Instruction => Pick out and copy every line of the records that contains the string "width". Matching is case-sensitive.

(Lines of data)
--- START ---

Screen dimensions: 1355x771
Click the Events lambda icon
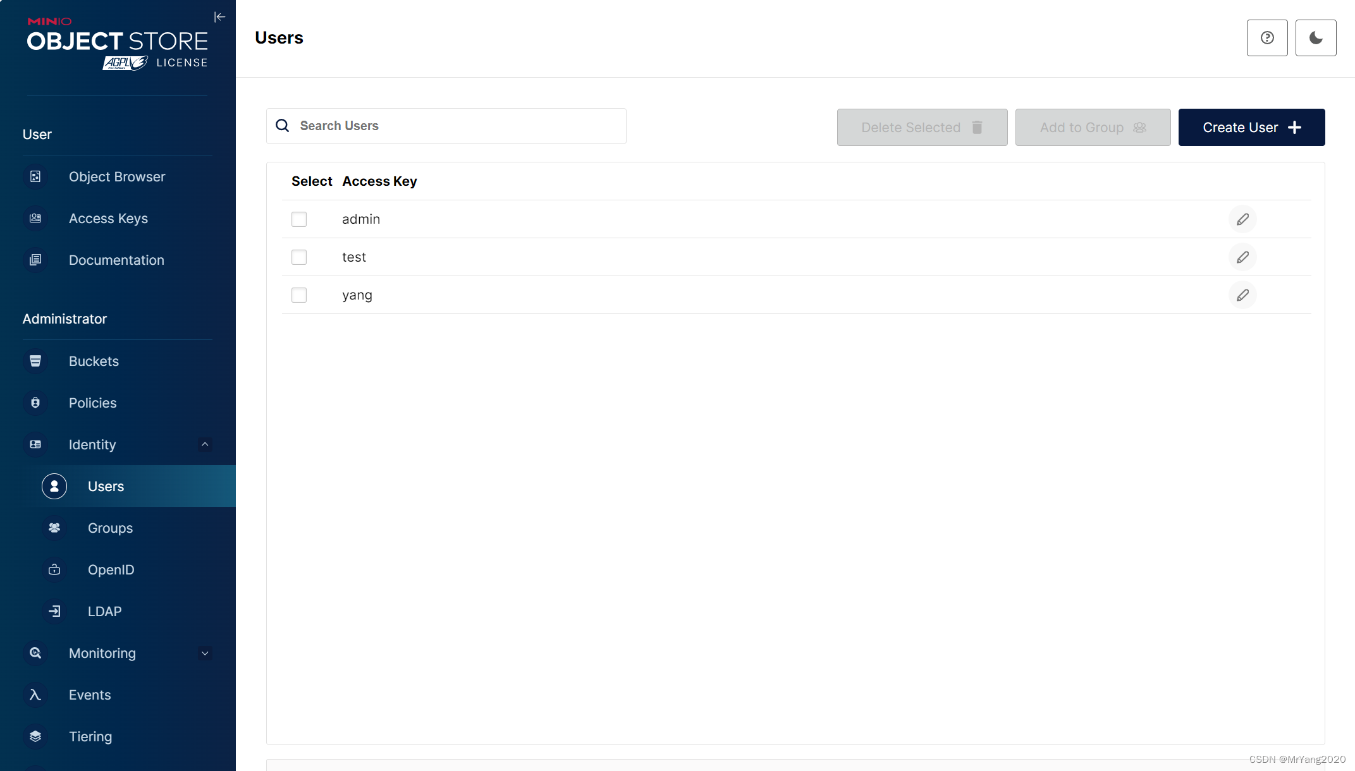(35, 695)
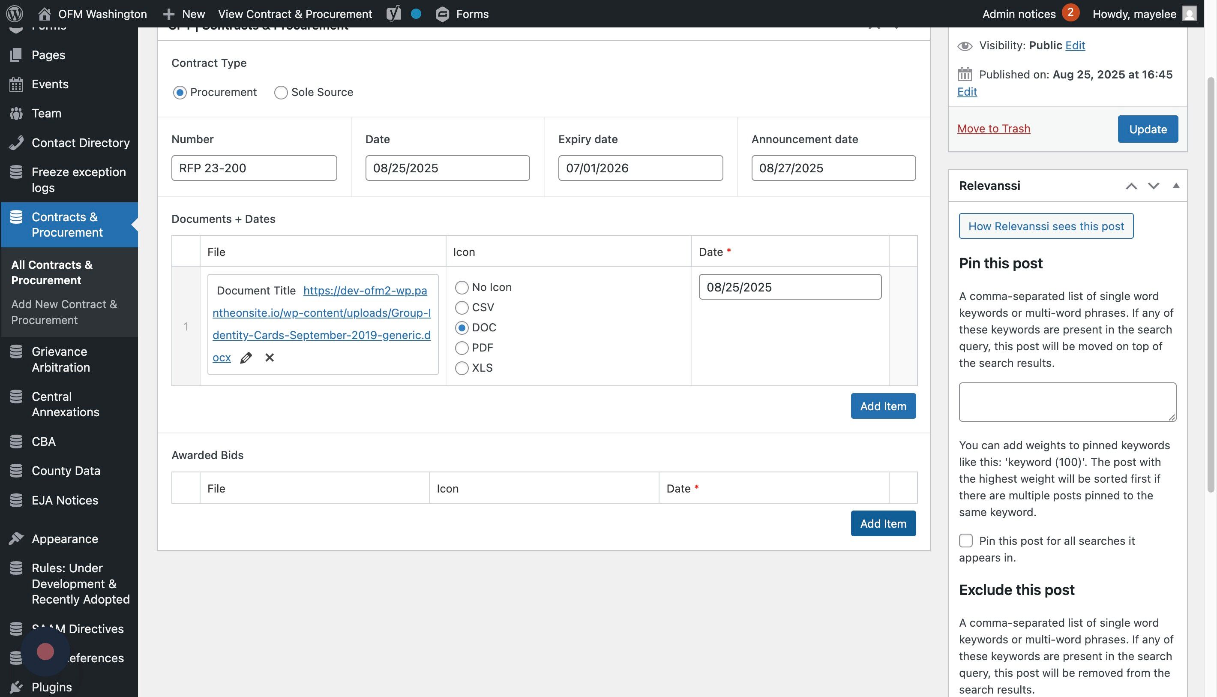
Task: Open the WordPress logo menu
Action: 14,13
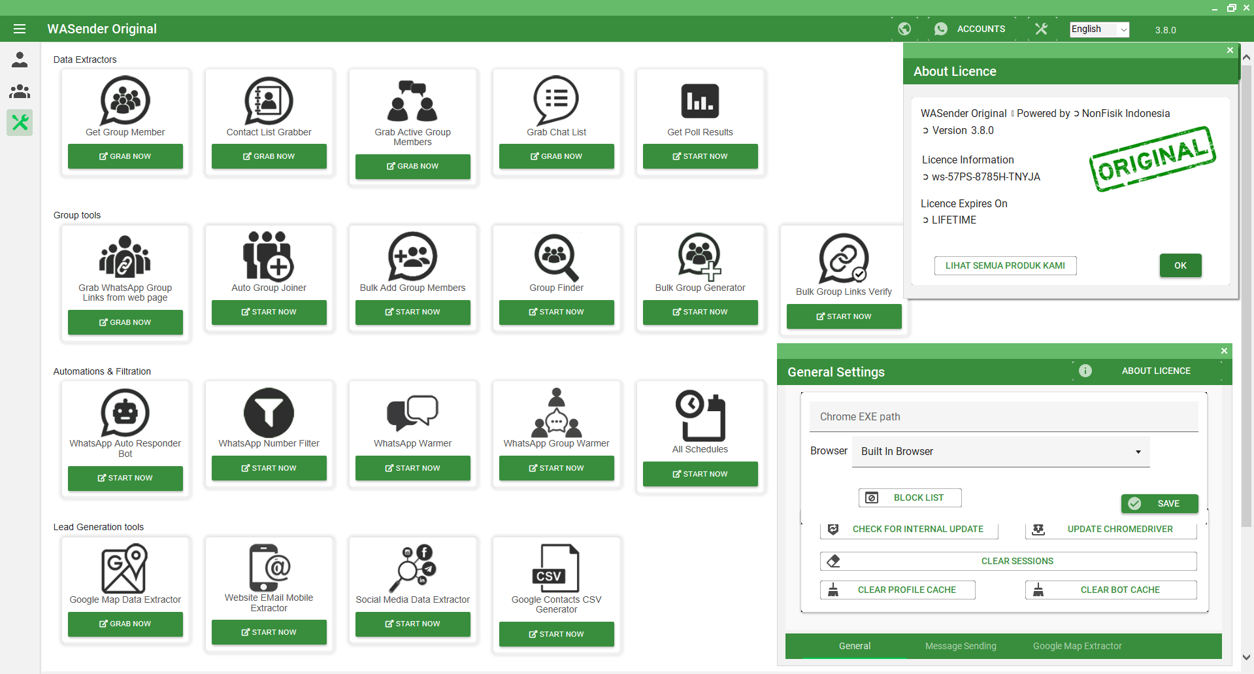Open the group users sidebar icon

click(x=20, y=92)
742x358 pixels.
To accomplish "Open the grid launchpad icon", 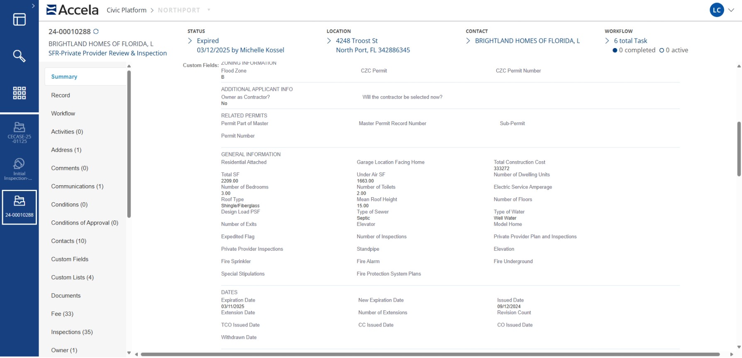I will click(x=19, y=93).
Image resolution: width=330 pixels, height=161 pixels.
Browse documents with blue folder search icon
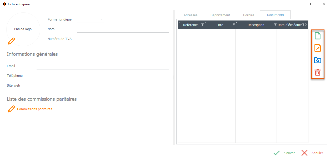pyautogui.click(x=318, y=60)
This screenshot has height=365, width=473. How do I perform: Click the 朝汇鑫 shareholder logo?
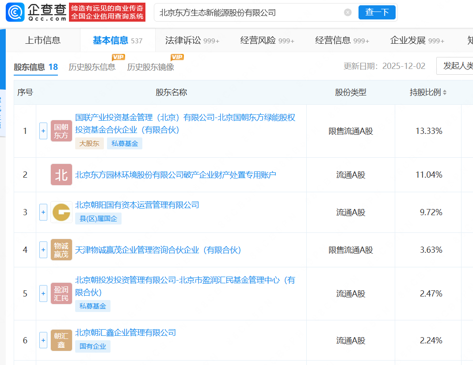61,340
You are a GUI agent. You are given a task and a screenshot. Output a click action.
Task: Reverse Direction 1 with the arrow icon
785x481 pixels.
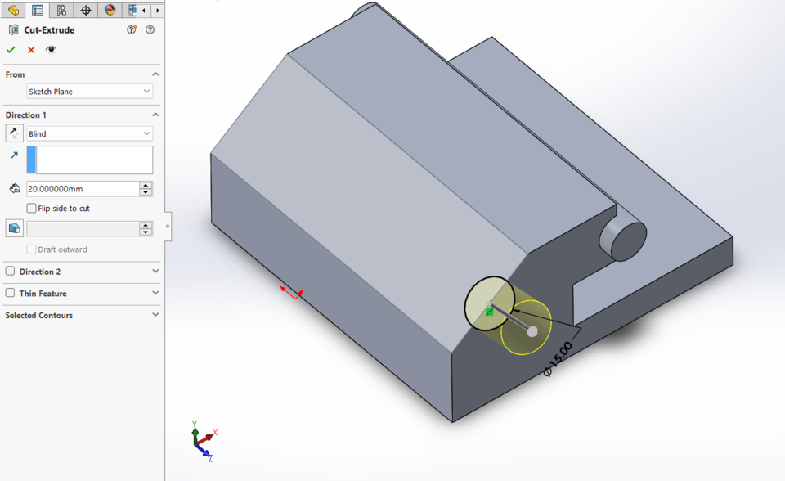[x=13, y=133]
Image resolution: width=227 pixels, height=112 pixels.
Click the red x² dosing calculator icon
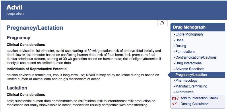pos(174,104)
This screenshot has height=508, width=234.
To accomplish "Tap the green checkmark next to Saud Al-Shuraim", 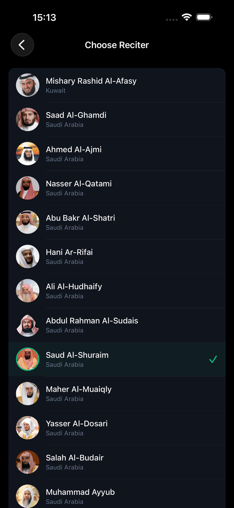I will pos(213,359).
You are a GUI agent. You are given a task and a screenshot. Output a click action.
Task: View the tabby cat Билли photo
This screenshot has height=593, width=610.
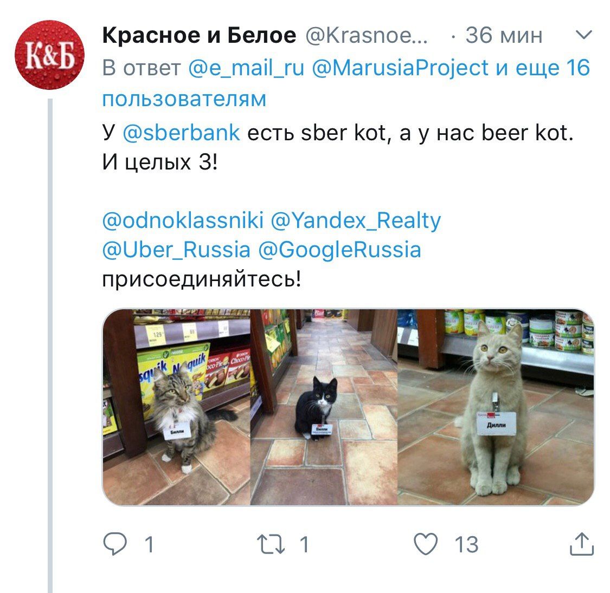176,407
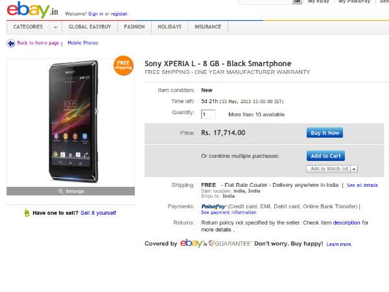
Task: Open the Mobile Phones breadcrumb link
Action: [x=83, y=43]
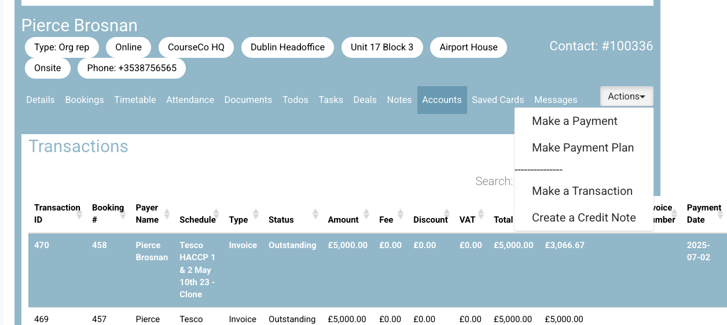Choose Make a Payment from menu
This screenshot has width=727, height=325.
pos(575,121)
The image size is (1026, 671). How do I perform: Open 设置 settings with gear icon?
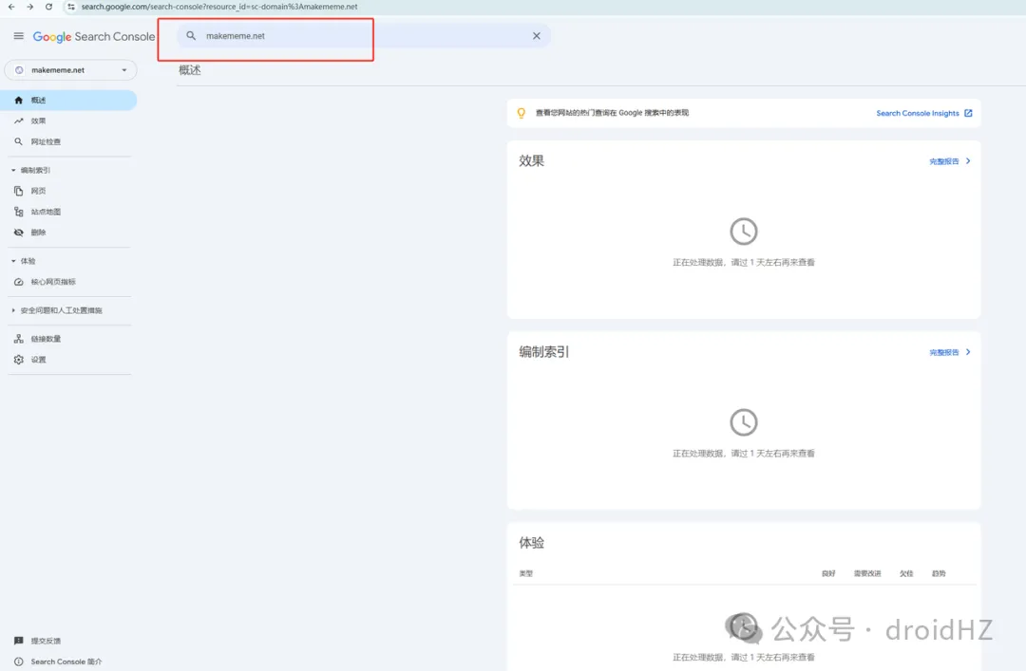click(x=19, y=360)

--- END ---

Complete answer =>
Image resolution: width=330 pixels, height=161 pixels.
This screenshot has height=365, width=473. How do I perform: Click the 朝汇鑫 shareholder logo?
Image resolution: width=227 pixels, height=112 pixels.
This screenshot has height=508, width=234.
This screenshot has height=593, width=610.
This screenshot has width=727, height=325.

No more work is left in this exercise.